Security Architecture Group Survey Results are In
The following survey of Linked In’s Security Architecture Group found members highly motivated to gain multidisciplinary learnings, and improve coverage of their broad interests through increased volunteer activity, better focused discussions and other group enhancements. Let these results motivate us to post insights or questions on some high-polling topics we haven’t covered enough – such as cloud security, security governance, security engineering and mobile/wireless issues.
Overall, there were 37 responses, tallied and discussed here for the benefit of the group and others interested in what security architects want to collaborate on together.
A clear majority participate in the forum to “increase my knowledge.” Not surprising considering that our profession is dynamic and multi-disciplinary; business, technology, risks and threats change constantly requiring us to learn new skills. About a quarter of the respondents also wanted to “answer specific questions” – that is the unique value of an interactive discussion forum over other information sources.
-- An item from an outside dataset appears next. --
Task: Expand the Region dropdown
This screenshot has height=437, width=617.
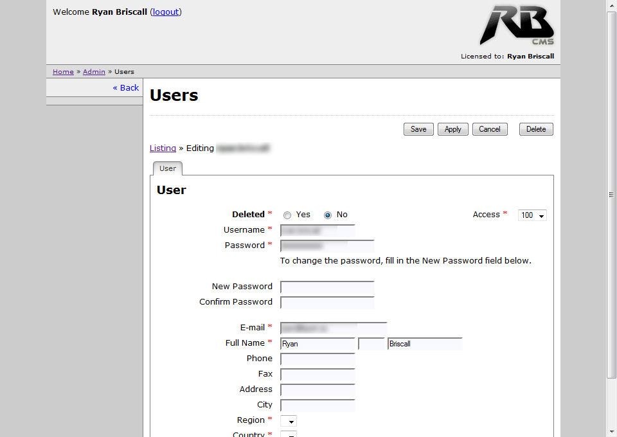Action: click(x=289, y=421)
Almost all said they are “comfortable,” or “somewhat comfortable,” posting on the forum. A few expressed reservations about exposing gaps in English-language proficiency or subject matter knowledge. Recognizing these concerns are out there, it is good to see in practice that members let the forum be informal and don’t expect all posts to be perfectly-worded. There is a courteous atmosphere. We can operate on the basis that “there’s no such thing as a stupid question.” Indeed, one never knows what turn a discussion may take; often threads of twenty or more responses morph from the seemingly mundane or repetitious to produce comments with new nuggets of wisdom.
Someone – please post a discussion on why you think it is that – after more than 7 years in the mainstream – “cloud security” polled tops.
Next was a three-way tie between “security engineering and development,” “security governance,” and “security/business issues.” As we’ve seen in a recent discussion on security in agile development, these are the “rubber meets the road” issues. A security organization cannot do its job alone; in many respects, it is only as good as its ability to influence the behavior of the broader enterprise. Architecture helps make the pieces fit together from a strategic perspective.
The rest of the bar graph shows a long tail of technical interests, any of which can produce a fascinating discussion. One comment highlighted a desire for more content on “risk.” Great idea!
Judging by responses on the value of past discussions, the group’s done a good job of covering “security controls” from a general perspective as well as “security engineering and development” issues. However, there are some high-polling topics from the previous chart that haven’t been addressed nearly as well. This gives us an opportunity to pinpoint those areas with new discussions.
Its an all-volunteer group and members would like to see more activity. Understandably, most of us are pretty busy and have to watch our commitments. Should we just wait for someone else to volunteer? Not necessarily! Posting a discussion is easy and rewards whoever does it with exposure, new contacts and new insights.
For example, members would like to see a discussion on “what makes a great discussion post?” and its easy enough to make that happen. I’ll follow up on that unless someone beats me to it.